En medio de una coyuntura política cada vez más tensa en Colombia, una discusión en redes sociales terminó mezclando feminismo, voto, amistad y polarización. Esta vez, el centro de la conversación fue una activista que se identifica en X como Putamentelibre y que, según su perfil, promueve el “Feminismo Artesanal” desde una perspectiva de género y enfoque diferencial.
>>>(Vea: La polémica respuesta de De la Espriella luego del sorpresivo respaldo de Trump: “sin disculpas” ante la oposición)<<<
La conversación comenzó luego de que la mujer afirmara en redes que había anunciado su apoyo a Abelardo de la Espriella, una decisión que generó críticas entre usuarios de redes sociales por venir de una persona que se ha identificado públicamente con causas feministas y sociales. Sin embargo, después de la controversia, la activista afirmó que se retractó de esa postura.
“Tengo derecho a recular y nunca dejaré de decir lo que pienso, pierda a quien pierda”, escribió en una extensa publicación, en la que también aclaró que ya no votará por De la Espriella y que ahora optará por el voto en blanco.
¿Qué pasó con Margarita Rosa de Francisco?
Uno de los puntos que más llamó la atención fue la mención directa a Margarita Rosa de Francisco, actriz, escritora y una de las figuras públicas más activas en debates políticos desde redes sociales.

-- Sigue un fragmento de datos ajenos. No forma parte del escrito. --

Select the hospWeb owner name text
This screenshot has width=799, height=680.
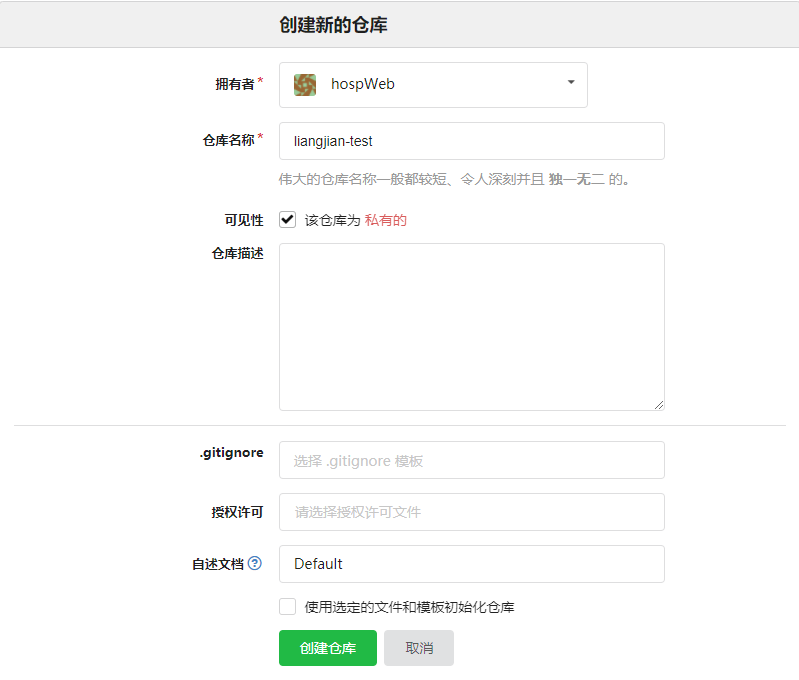[363, 85]
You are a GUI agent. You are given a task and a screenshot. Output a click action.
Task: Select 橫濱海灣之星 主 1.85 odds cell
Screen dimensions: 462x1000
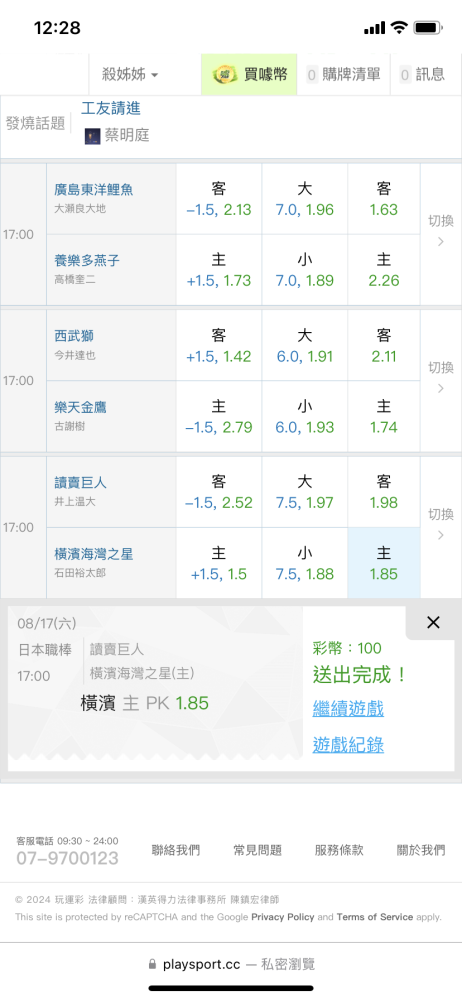tap(384, 563)
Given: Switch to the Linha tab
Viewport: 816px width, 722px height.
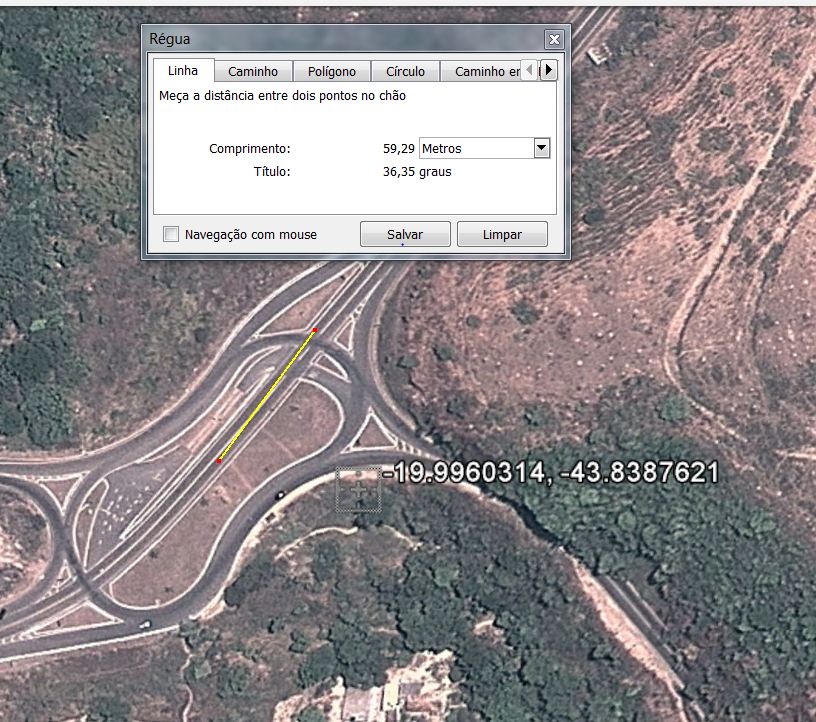Looking at the screenshot, I should point(183,71).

En su publicación, la activista aseguró que Margarita Rosa habría sido su amiga y que la relación se habría roto por sus decisiones políticas. “Margarita Rosa de Francisco: fuiste mi amiga”, escribió, antes de afirmar que, según su versión, la actriz le habría dicho que no era “digna” de su amistad por sus posturas.
Hasta el momento, con la información disponible, esta versión corresponde a lo expresado por la activista. No se ha confirmado una respuesta pública de Margarita Rosa frente a ese señalamiento puntual.
La activista explicó por qué reculó
En otra publicación, la mujer sostuvo que su cambio de postura no se dio por presión de grupo, sino por preocupaciones relacionadas con una eventual Constituyente y con cuestionamientos sobre la libertad de prensa.
“Una persona que no respeta la libertad de prensa, que pretende que los periodistas se dobleguen a su voluntad, no merece la presidencia”, señaló en el mensaje compartido.
La activista también dijo sentirse agotada por lo que llamó “terrorismo ideológico” tanto de derecha como de izquierda, y aseguró que la discusión le dejó una reflexión sobre lo difícil que puede ser expresar una postura política propia en público.
El caso abrió otra conversación en redes, en ese mismo post, que hasta dónde las diferencias electorales pueden romper amistades, vínculos personales o espacios de afinidad política. En especial, cuando se trata de figuras o personas asociadas a causas sociales que toman decisiones que incomodan a sus propias audiencias.
Por ahora, la activista insiste en que no votará por De la Espriella y que su decisión será votar en blanco. Mientras tanto, su mención a Margarita Rosa dejó servida una nueva polémica sobre amistad, política y libertad de criterio en tiempos de alta polarización.